3 Programming Considerations 

There are several features of the NSC architecture which make compilation of high-level languages into 
efficient object code a difficult task. One of the most serious is the organisation of memory into separate 
planes. During an instruction (vector operation), a function unit can read or write in only a single 
memory plane, and multiple function units working in the same memory plane can cause contention 
problems. This causes serious problems for a compiler in trying to decide where to allocate variables, 
since the optimum layout for one pipeline may be unworkable for the next. In some cases, it may be 
necessary to maintain multiple copies of arrays, or to relocate them between phases of the computation. 
Another problem arises since the function units within each ALS are not constructed identically. Only 
a single unit can perform integer operations, and another unit has circuitry for min/max computations. 
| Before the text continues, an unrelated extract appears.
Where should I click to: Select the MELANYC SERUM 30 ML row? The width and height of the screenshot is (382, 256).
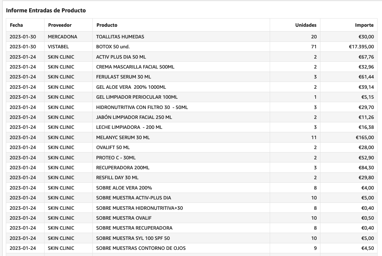[123, 137]
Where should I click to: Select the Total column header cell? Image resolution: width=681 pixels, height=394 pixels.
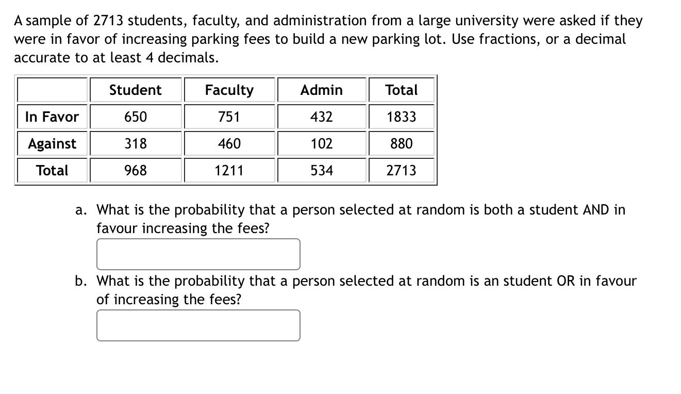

This, coupled with the distinctions between singlets, doublets, and triplets, complicates the problem of 
mapping function units onto expression graphs. Generation of control code is made more difficult by the 
presence of multiple sites of control (sequencer, DMA units, interrupts, etc.) which must be carefully 
orchestrated to insure that all possible actions are mutually consistent. Numerous other details tend to 
complicate programming as well. Any of the individual problems could probably be handled successfully, 
but they tend to interact with each other, making the overall problem more difficult than the sum of 
the subproblems. Given current compiler technology, it is difficult to see how all of these considerations 
can be handled simultaneously while still producing code that can achieve high utilisation of 32 function 
units. It has been estimated that construction of a FORTRAN compiler for the NSC would take about 
three years, and the performance of the resulting code relative to other high-performance computers is 
in doubt. 

Because of these problems, it seems that a programming methodology more closely tied to the archi- 
tecture might deliver better performance. Traditionally, this has been accomplished by writing assembly 
language programs for performance-critical applications. Unfortunately, the NSC lacks anything resem- 
bling a conventional assembly language. Each instruction must be specified in a complex hierarchical 
microcode which contains specific control for every function unit, register file, switch setting, DMA unit, 
etc. The effect of an instruction is to completely specify the pipeline configuration and function unit 
operations for the entire machine. This requires a few thousand bits of information per instruction, 
encoded in dozens of separate fields. Therefore, hand-written microprograms are clearly not practical 
for the NSC.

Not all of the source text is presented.